• [ASSIGNMENT] Any picture in the entries is to be skipped, while everything else is transcribed word for word.

• [RECORDS PROVIDED]
BEGIN

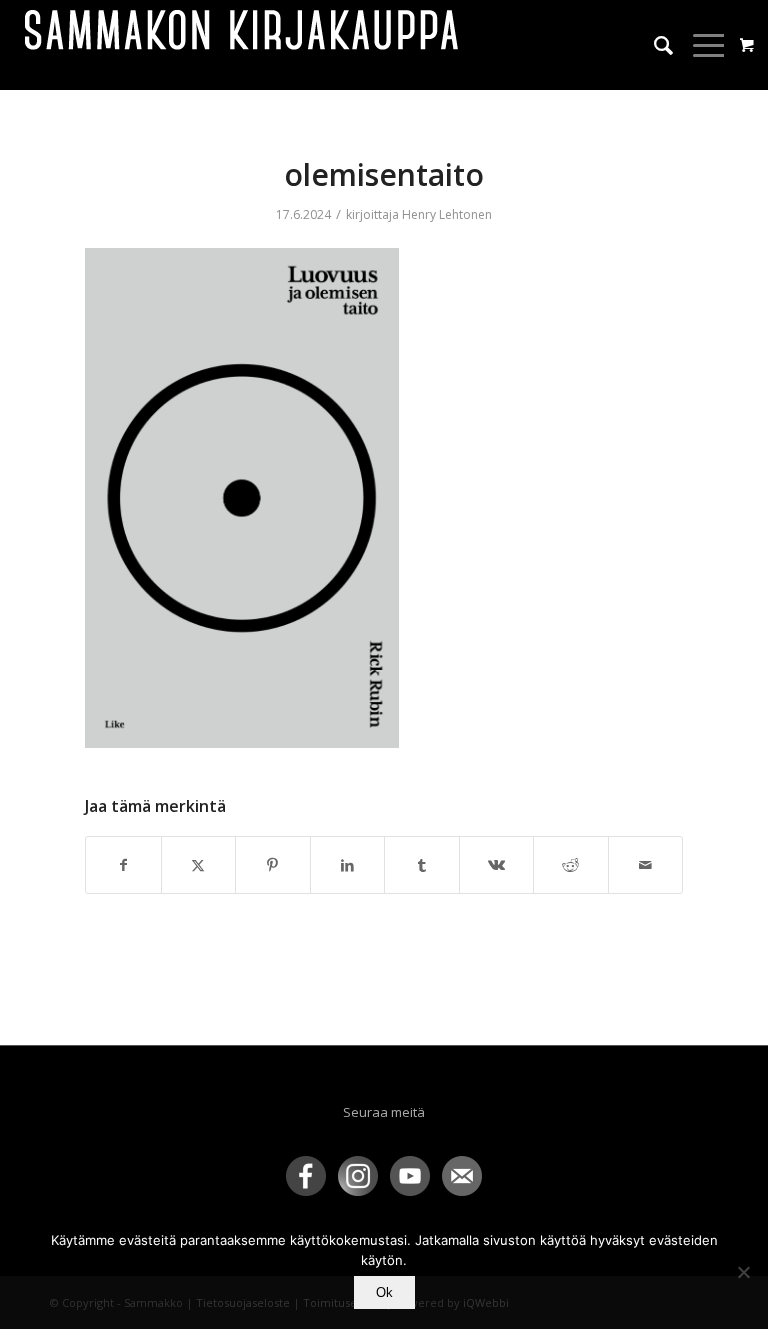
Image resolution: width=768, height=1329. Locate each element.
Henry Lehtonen (447, 214)
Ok (384, 1292)
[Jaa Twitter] (199, 865)
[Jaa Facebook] (123, 865)
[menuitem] (653, 45)
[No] (743, 1272)
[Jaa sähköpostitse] (646, 865)
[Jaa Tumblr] (422, 865)
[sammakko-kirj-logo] (243, 45)
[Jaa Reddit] (571, 865)
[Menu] (700, 45)
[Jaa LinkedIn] (348, 865)
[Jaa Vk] (497, 865)
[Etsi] (653, 45)
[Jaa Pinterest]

END

• [TASK SOLUTION]
Image resolution: width=768, height=1329. Locate each element.
Henry Lehtonen (447, 214)
Ok (384, 1292)
[Jaa Twitter] (199, 865)
[Jaa Facebook] (123, 865)
[menuitem] (653, 45)
[No] (743, 1272)
[Jaa sähköpostitse] (646, 865)
[Jaa Tumblr] (422, 865)
[sammakko-kirj-logo] (243, 45)
[Jaa Reddit] (571, 865)
[Menu] (700, 45)
[Jaa LinkedIn] (348, 865)
[Jaa Vk] (497, 865)
[Etsi] (653, 45)
[Jaa Pinterest]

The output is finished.